A New Life: Stories and Photographs from the Suburban South edited by Alex Harris, afterword by Allan Gurganus (Review)

by Alex Albright

W.W. Norton & Co., 1997

This elegant and lavish anthology, published by Double Take magazine in cooperation with Norton, boasts eleven suburb photographic portfolios intermixed with fine stories by several of the South’s best writers. It also features Allan Gurganus’s deft afterword, “Toward a Creation Myth of Suburbia.” What it lacks, however, prevents it from being the defining document it seeks to be. That lack beings with the introduction, which proves talent in one art does not yield talent in another, and begs the question: Who edits the editor?
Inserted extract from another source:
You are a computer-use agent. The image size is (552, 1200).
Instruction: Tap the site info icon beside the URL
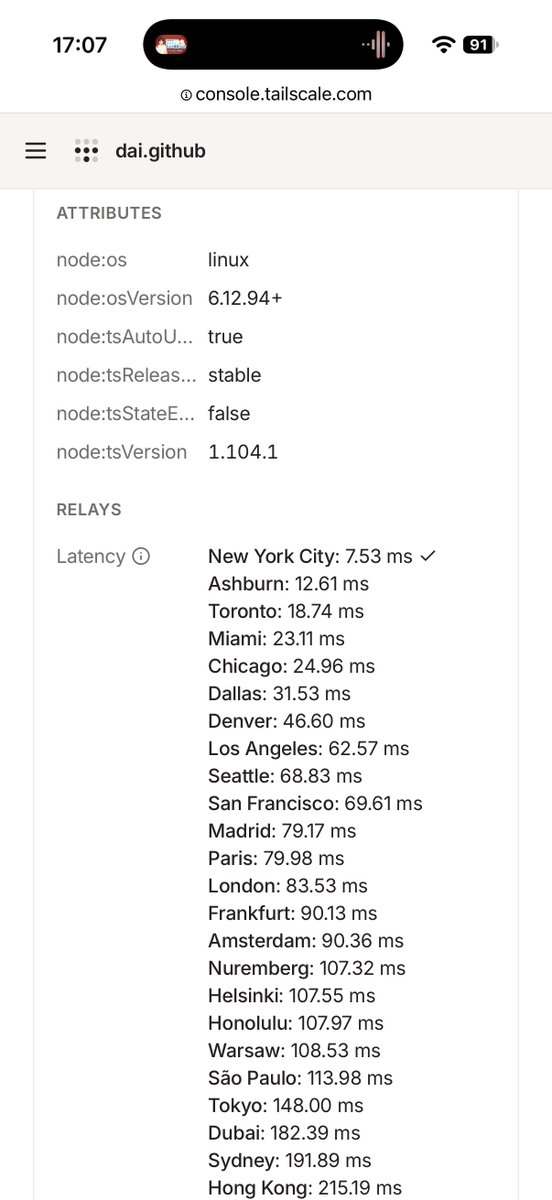(x=186, y=95)
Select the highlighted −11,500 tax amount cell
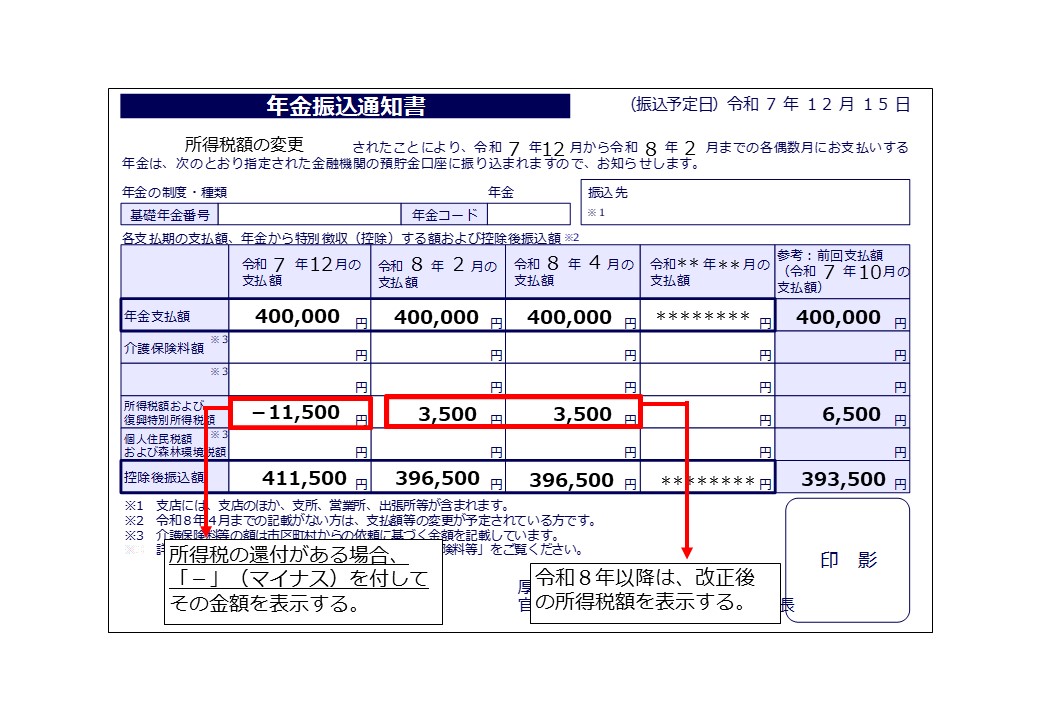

Alex Harris, who over his career has demonstrated excellence as both a photographer and an editor of photography, ruins his own anthology in several key ways. He uses pseudo-statistics loosely, demonstrates an inexcusable ignorance of contemporary southern fiction, makes gross overstatements, and has, it seems, more interest in his self than in his subject, which explains, in part, why he makes thirty references to himself in the short, four paragraph beginning of his eight-page introduction. He may know photography, but anyone who makes the claim, in 1997, that “the bulk of contemporary Southern novels and short stories” has us “stuck in the legendary past of antebellum homes, poor black servants, struggling white farmers, river baptisms, clear moonshine, sadistic servants, and inbred mountaineers” has ignored Algonquin Press’s canonical New Stories of the South for eleven years, as well as virtually every decent magazine coming out of the region. He has confused a generalized, clichéd mainstream media portrait of the South with what he’s read, although he makes plenty sure- reminding us twice in the introduction- that he’s read “hundreds” of stories over the last two years. “Thousands,” he notes, have been written since 1990, yet “only a few hundred had suburban settings”- implying that he’s done the work that revealed this pseudo-stat.